Alerta sobre los riesgos ambientales del proyecto minero Los Bronces Integrado
Una campaña por el agua, la biodiversidad y la salud de los ecosistemas
La organización ambientalista Greenpeace Chile lanzó una intensa campaña denominada #BajemosLosBronces, con el objetivo de frenar la expansión del proyecto minero “Los Bronces Integrado” —una iniciativa impulsada por la multinacional Anglo American para ampliar sus actividades extractivas en la cordillera de la Región Metropolitana— debido a sus graves impactos sobre el medio ambiente, los glaciares, el agua, el aire y la biodiversidad de la zona central del país.
Según Greenpeace, el proyecto, situado a unos 50 kilómetros del centro de Santiago, representa una amenaza directa a las reservas hídricas de la cuenca del río Maipo, principal fuente de agua de la Región Metropolitana, además de poner en riesgo ecosistemas de alta biodiversidad y especies endémicas que no se encuentran en ningún otro lugar del mundo.

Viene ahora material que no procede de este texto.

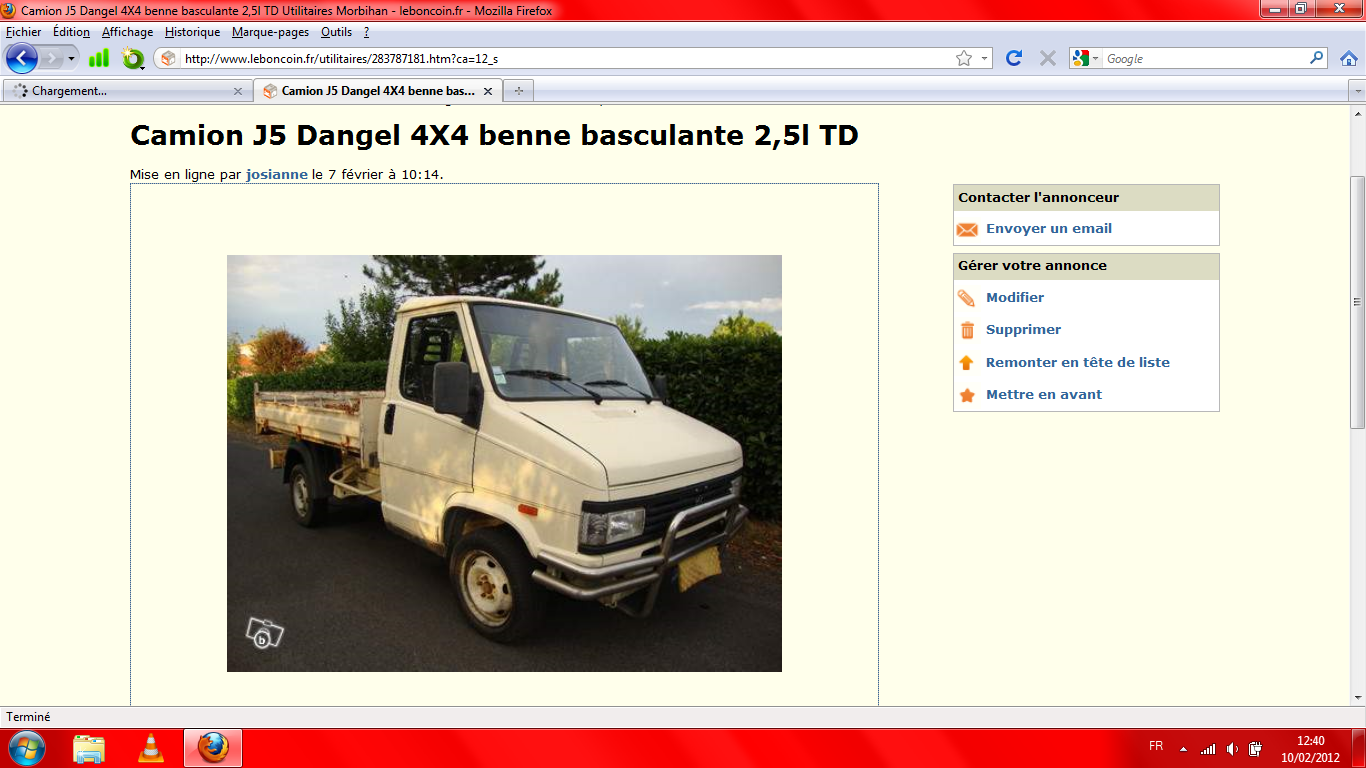Open VLC media player from the taskbar
Image resolution: width=1366 pixels, height=768 pixels.
coord(150,748)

¿Por qué preocupa Los Bronces Integrado?
Greenpeace destaca que la expansión de esta mina de cobre y molibdeno incluye la ampliación del rajo existente y la construcción de una mina subterránea bajo áreas sensibles como el Santuario Natural Yerba Loca, lo que podría intensificar la degradación del medio ambiente. La organización señala que estas obras no sólo afectarían la disponibilidad y calidad del agua, sino que también aumentarían la contaminación del aire y la fragmentación de hábitats naturales esenciales para la fauna local.
El uso intensivo de recursos hídricos en procesos como la lixiviación y el transporte de minerales, con cifras estimadas de hasta 1.300 litros por segundo, podría competir directamente con el consumo humano y agrícola en un contexto de megasequía prolongada, agravando aún más la escasez ya existente en gran parte del país.

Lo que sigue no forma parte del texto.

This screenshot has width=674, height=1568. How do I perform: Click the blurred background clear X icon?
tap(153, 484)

Impactos ecológicos y sobre la biodiversidad
Los efectos ambientales asociados a Los Bronces Integrado, según Greenpeace, abarcan desde la pérdida de hábitats naturales hasta la disminución de poblaciones de especies nativas y endémicas, como el gato andino, el puma y el cóndor andino, debido a la fragmentación del paisaje, la contaminación acústica y la perturbación de sus zonas de refugio y reproducción.
Organizaciones expertas en conservación han catalogado la zona central de Chile como un “hotspot” mundial de biodiversidad, lo que significa que es una región prioritaria para la protección, debido a su elevada riqueza biológica y los altos índices de endemismo. La alteración irreversible de estos ecosistemas, advierte Greenpeace, pondría en riesgo procesos ecológicos clave que sostienen tanto la vida silvestre como los servicios ambientales de los que dependen millones de personas.
Calidad del aire y salud humana
Otro de los puntos críticos que Greenpeace resalta es el impacto sobre la calidad del aire en Santiago, una de las ciudades con mayores niveles de material particulado en América Latina. Las operaciones mineras liberan partículas finas que pueden penetrar en el sistema respiratorio y cardiovascular, con potenciales consecuencias para la salud pública, especialmente entre los grupos más vulnerables.
Llamado a la acción ciudadana
Frente a este escenario, la campaña de Greenpeace busca movilizar a la sociedad civil y sumar firmas para expresar rechazo a la expansión del proyecto. La organización sostiene que cada firma representa una voz colectiva en defensa del agua, del aire limpio y de la biodiversidad, instando a las autoridades y empresas a reconsiderar proyectos que pongan en peligro la sostenibilidad ambiental y el bienestar de las comunidades.